### RECORDED INFORMATION ###

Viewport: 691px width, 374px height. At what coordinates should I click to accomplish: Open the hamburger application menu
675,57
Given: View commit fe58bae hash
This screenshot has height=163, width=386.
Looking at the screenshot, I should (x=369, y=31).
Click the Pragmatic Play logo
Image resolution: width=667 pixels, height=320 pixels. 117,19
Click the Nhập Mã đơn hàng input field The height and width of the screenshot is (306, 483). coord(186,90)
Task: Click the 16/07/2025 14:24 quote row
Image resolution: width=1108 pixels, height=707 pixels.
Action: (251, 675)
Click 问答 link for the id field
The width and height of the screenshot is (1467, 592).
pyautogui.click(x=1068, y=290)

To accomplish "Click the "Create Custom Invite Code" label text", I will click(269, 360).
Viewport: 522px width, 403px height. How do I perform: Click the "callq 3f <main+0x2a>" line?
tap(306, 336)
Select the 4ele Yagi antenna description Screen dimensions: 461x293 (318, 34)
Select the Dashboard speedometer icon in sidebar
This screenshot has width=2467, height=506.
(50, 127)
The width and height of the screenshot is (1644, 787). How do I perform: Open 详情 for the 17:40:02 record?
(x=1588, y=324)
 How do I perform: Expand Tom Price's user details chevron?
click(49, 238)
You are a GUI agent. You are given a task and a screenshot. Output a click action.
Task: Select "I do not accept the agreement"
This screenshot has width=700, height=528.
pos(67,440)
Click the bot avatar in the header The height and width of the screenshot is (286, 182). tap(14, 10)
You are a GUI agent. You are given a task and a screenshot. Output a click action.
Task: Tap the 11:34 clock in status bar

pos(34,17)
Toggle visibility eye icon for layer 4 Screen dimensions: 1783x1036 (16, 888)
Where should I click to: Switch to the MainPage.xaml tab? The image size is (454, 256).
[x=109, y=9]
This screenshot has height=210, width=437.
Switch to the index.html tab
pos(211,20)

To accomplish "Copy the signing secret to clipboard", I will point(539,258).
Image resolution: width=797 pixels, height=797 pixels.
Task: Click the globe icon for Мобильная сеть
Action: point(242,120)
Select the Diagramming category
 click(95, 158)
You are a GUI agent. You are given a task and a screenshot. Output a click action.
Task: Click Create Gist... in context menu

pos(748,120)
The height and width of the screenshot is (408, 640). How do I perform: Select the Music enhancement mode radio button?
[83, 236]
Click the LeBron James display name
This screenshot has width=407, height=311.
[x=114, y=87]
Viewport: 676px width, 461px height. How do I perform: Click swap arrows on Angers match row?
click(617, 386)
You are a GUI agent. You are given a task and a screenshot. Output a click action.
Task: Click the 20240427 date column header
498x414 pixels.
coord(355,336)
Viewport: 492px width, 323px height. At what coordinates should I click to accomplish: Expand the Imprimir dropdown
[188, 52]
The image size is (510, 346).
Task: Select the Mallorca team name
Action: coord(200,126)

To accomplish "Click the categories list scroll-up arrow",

###

### DIRECTIONS FOR THIS TASK:
What you return must be the line that contains "498x414 pixels." followed by every remaining line of the material, all exactly as written and nothing more.

### EXERCISE RESULT:
498x414 pixels.
coord(355,336)
Viewport: 492px width, 323px height. At what coordinates should I click to accomplish: Expand the Imprimir dropdown
[188, 52]
The image size is (510, 346).
Task: Select the Mallorca team name
Action: coord(200,126)

To accomplish "Click the categories list scroll-up arrow",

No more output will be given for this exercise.